§ RAW DATA:

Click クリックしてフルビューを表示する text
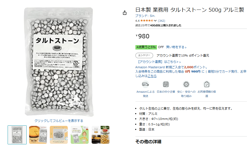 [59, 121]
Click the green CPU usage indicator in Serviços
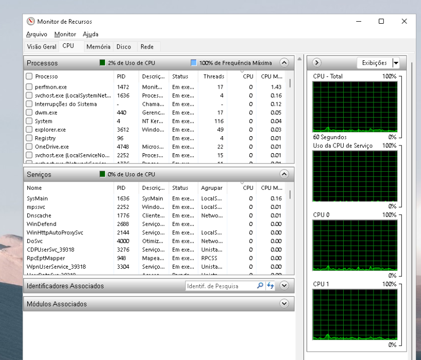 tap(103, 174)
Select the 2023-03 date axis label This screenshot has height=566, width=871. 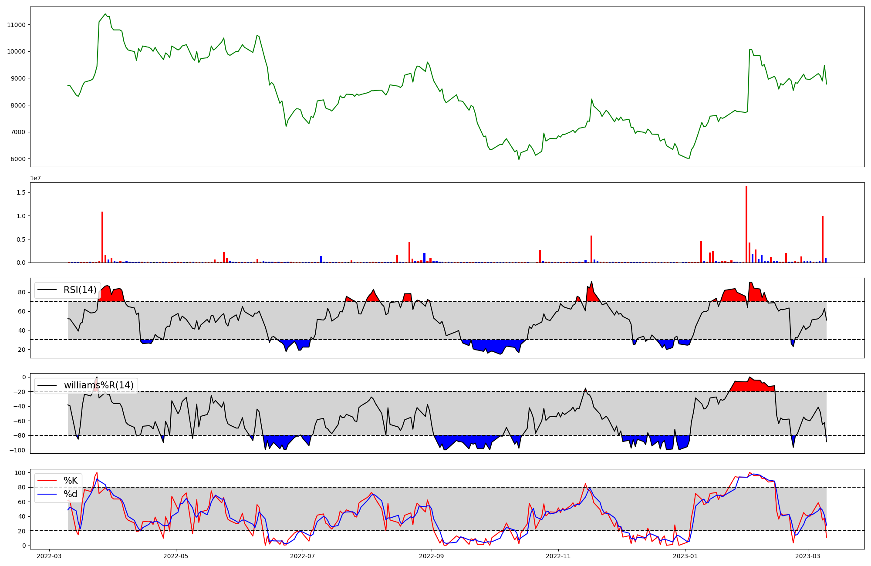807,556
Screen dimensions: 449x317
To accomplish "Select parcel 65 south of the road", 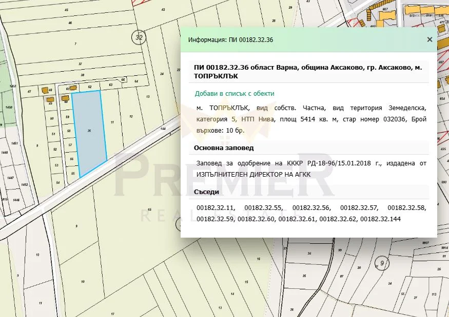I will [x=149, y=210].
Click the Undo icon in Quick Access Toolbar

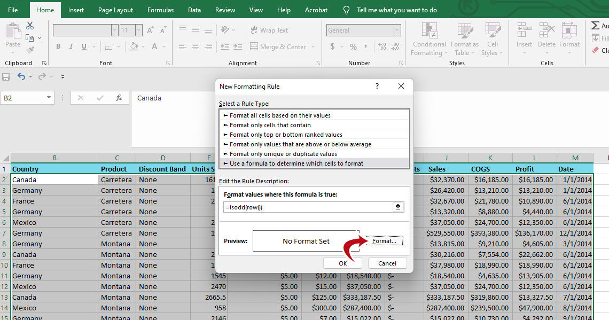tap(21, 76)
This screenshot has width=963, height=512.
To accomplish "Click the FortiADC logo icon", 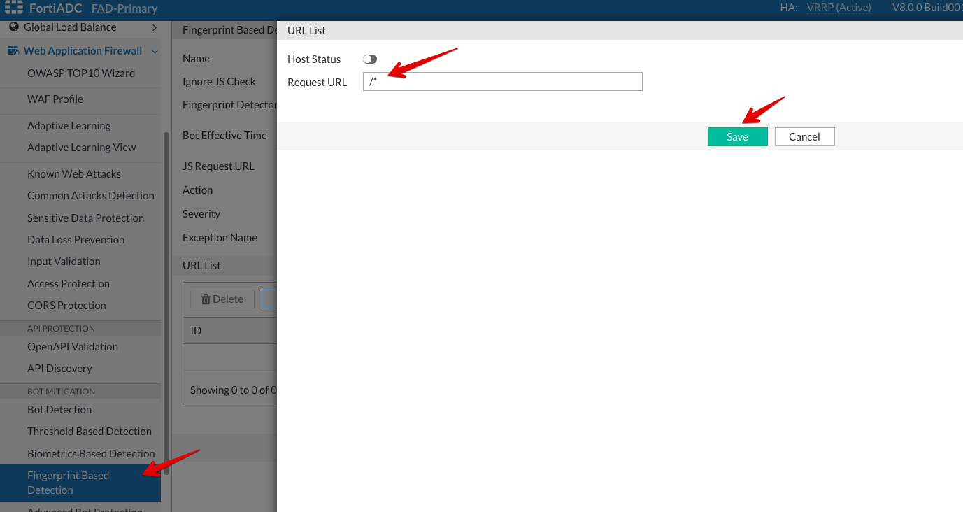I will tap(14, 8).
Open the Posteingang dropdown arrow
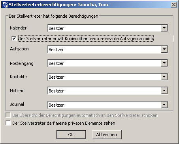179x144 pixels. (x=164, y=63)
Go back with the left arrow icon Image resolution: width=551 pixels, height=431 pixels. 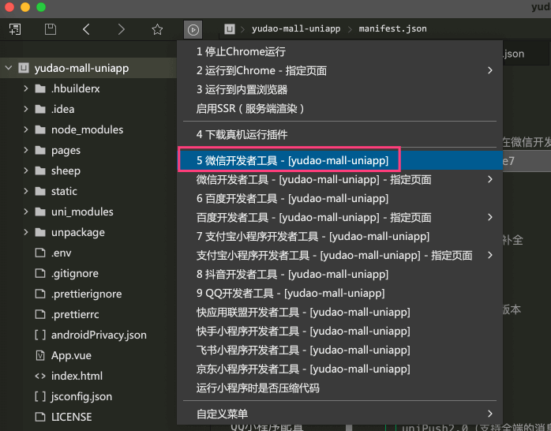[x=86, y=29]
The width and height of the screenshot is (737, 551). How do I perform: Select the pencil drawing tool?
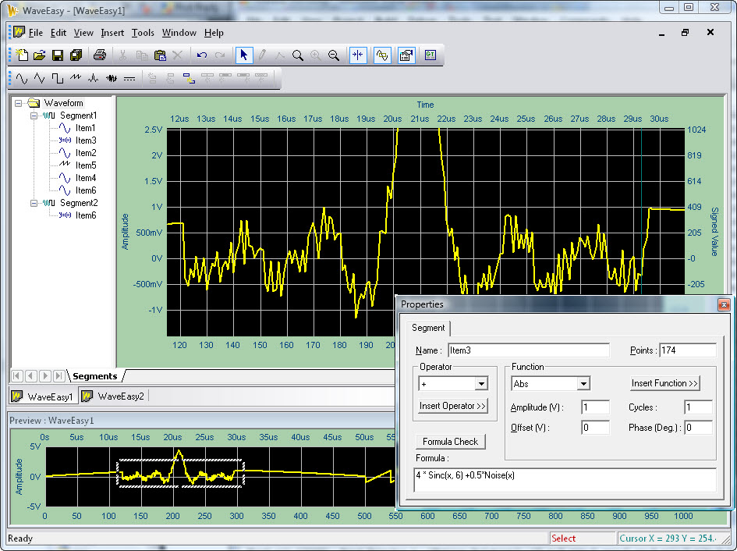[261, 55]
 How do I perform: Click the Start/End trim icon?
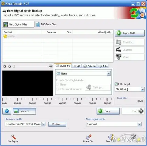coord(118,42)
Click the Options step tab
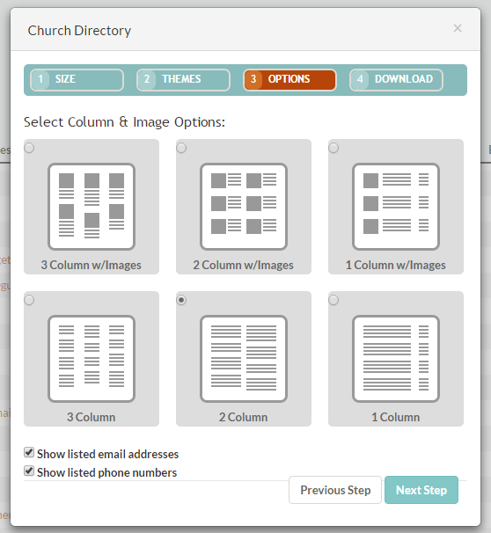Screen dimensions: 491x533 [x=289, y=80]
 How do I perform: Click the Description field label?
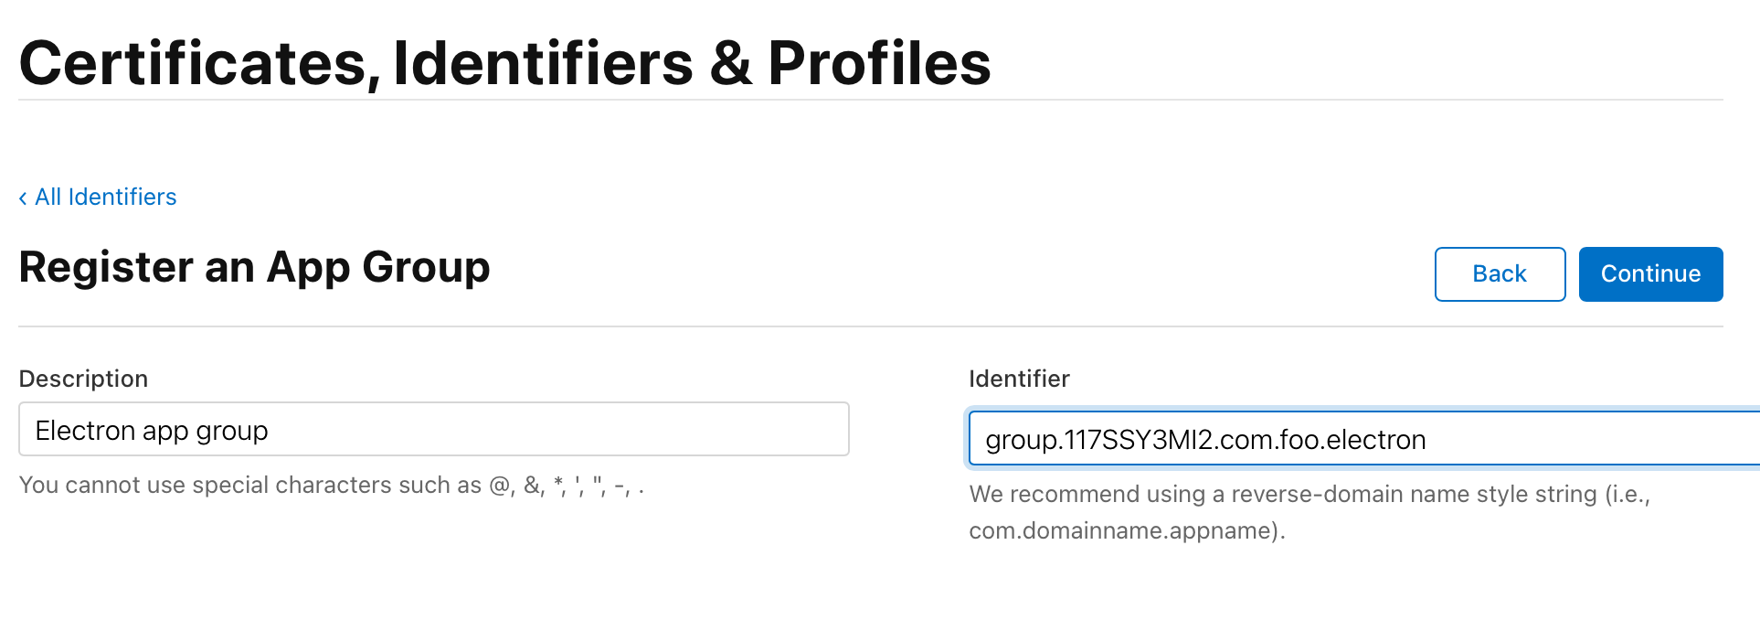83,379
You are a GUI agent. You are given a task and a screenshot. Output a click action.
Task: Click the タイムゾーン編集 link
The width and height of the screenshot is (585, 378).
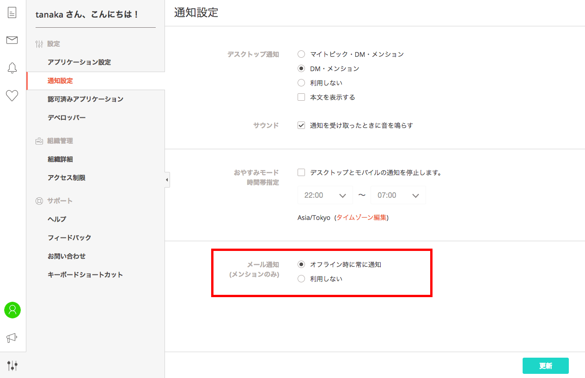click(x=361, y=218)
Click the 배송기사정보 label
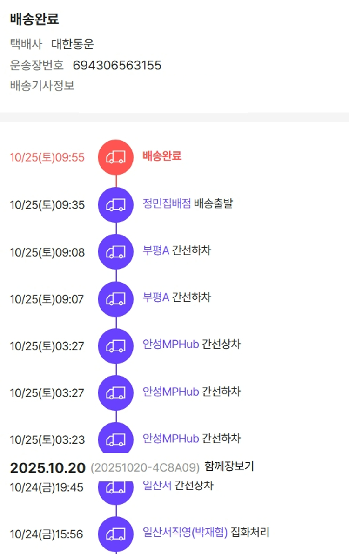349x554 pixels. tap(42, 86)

§ WHAT IS NEEDED:
Please output the lines again unchanged, starting with the line that contains "How do I perform: Click the Start/End" and continuing through the last line, with both ends included and the pictures left out.

§ ANSWER TO THIS EXERCISE:
 How do I perform: Click the Start/End trim icon?
coord(118,42)
Click the Options step tab
Screen dimensions: 491x533 [x=289, y=80]
 How do I perform: Click the Description field label?
83,379
You are a GUI agent. You are given a task and a screenshot. Output a click action.
Task: Click the タイムゾーン編集 link
The width and height of the screenshot is (585, 378).
click(x=361, y=218)
Click the 배송기사정보 label
349x554 pixels. tap(42, 86)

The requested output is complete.